Problem set
[A] Write out the part of the blog post about a family visit from "Taken from Avital" to "life is heartwrenching.", word for word.
[B] Answer these questions from the blog post about a family visit, each on its own line:
(i) How many days did the wall countdown start from?
(ii) On what date did the mother arrive in Israel?
(iii) How many miles away from her mother does the writer say she is?
[C] Please continue the blog post about a family visit, picking up right after its final sentence.

Text
......

Avital Weisinger — When Family Leaves

Originally from Teaneck NJ, Bat Sherut Bodedah 2017–2019

Lone Bnot Sherut
Living That Bodedah Life
5 min readDec 11, 2018

--

Taken from Avital Weisinger’s Medium Blog — original: https://medium.com/@taliweisinger/the-life-of-a-lone-bat-sherut-2efa9a3b7f7a

I went from a feeling of over the moon happiness to a feeling of deep misery. What did I do next?

I made a 30-day countdown on the wall at my office leading to my mother and sister arriving in Israel. I hadn’t seen them in close to a year and a half. Each day 30, 29, 28, with ever-increasing excitement I would take down a post-it and do a small dance.

My mother and I are very close. We have a very special relationship and I am immensely lucky to have that with her. I consider her like a best friend. Being 6000 miles away from her during such a crucial time in my life is heartwrenching.

She arrived in Israel on November 14th. “My mommy is here, my mommy is here!”, I repeatedly announced to everyone in my office, with a euphoria filling my smile. I couldn’t wait to give her a long-awaited squeezy hug.

......

Dataset excerpt

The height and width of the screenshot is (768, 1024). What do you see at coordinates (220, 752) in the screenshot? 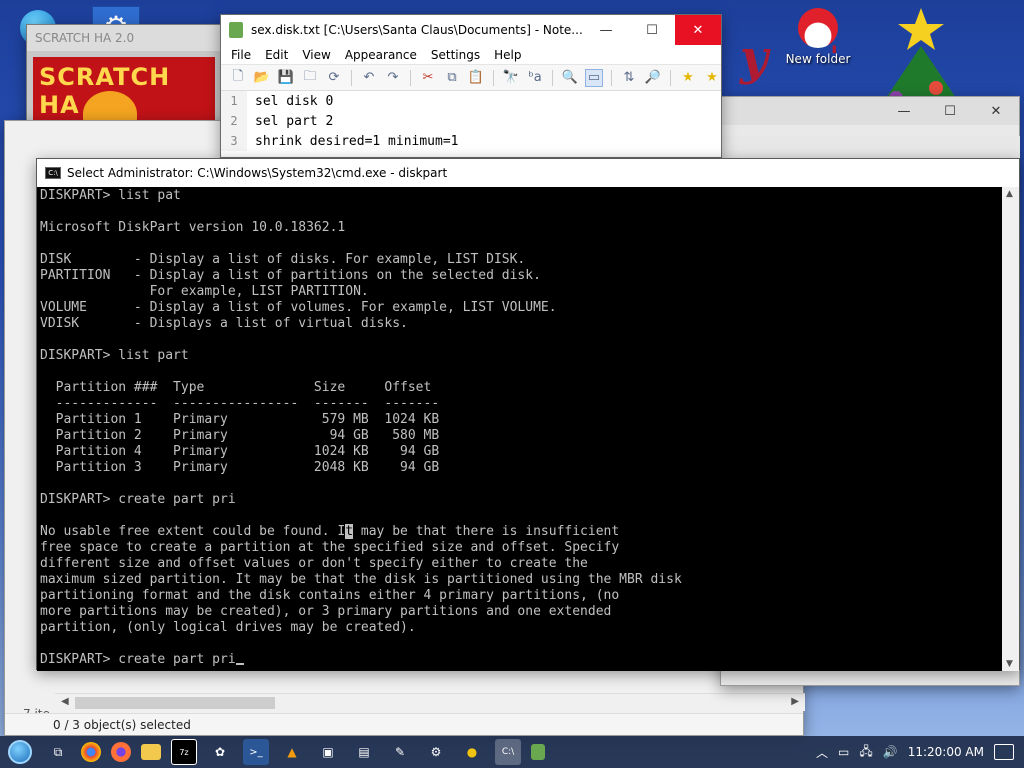
I see `app-icon: ✿` at bounding box center [220, 752].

......

Outputs in order
[A]
Taken from Avital Weisinger’s Medium Blog — original: https://medium.com/@taliweisinger/the-life-of-a-lone-bat-sherut-2efa9a3b7f7a

I went from a feeling of over the moon happiness to a feeling of deep misery. What did I do next?

I made a 30-day countdown on the wall at my office leading to my mother and sister arriving in Israel. I hadn’t seen them in close to a year and a half. Each day 30, 29, 28, with ever-increasing excitement I would take down a post-it and do a small dance.

My mother and I are very close. We have a very special relationship and I am immensely lucky to have that with her. I consider her like a best friend. Being 6000 miles away from her during such a crucial time in my life is heartwrenching.

[B]
(i) 30
(ii) November 14th
(iii) 6000

[C]
My mom was finally going to see the life I made for myself in Israel: my new friends, my adopted family, and my work.

During her stay, we picked up and went to fulfill a dream of ours: Paris. For two days and three nights, we were in the fantasy bubble of Paris. We absorbed the sights, ate all the necessary Parisian foods, and most importantly spent the quality time together that was very much needed.

We took imitation pictures with the statues in the Louvre, making fools of ourselves without a care in the world. Why? Because we were being us. Together.

My mother was an Art History and Fashion major, so having her share explanations and histories made the trip extra special. She knew the stories behind everything and showed me a side of Paris I wouldn’t have known without her. It was truly magical to be in this French fantasy with her. We left Paris for Israel with Creme Brulee in one hand and bags overflowing with souvenirs in the other.

I had my best friend back. She was here in my world. Experiencing the experiences with me rather than through Whatsapp or Facebook. It was surreal.

My sister’s plane landed when ours did so I surprised my sister at the airport. She ran into my arms.

“I missed you so much! It’s so great to have a sister again!”, she shouted.

That last line, it stung.

A bit of background: There are 5 of us in the Weisinger Family. 3 boys, me, and my sister 10 years later. I left for seminary in Israel when she was 8, missed her 9th birthday, moved to Israel when she was 9 in the summer after seeing her for a month before she left for summer camp, and missed her 10th birthday (an extra special one since I was 10 when she was born).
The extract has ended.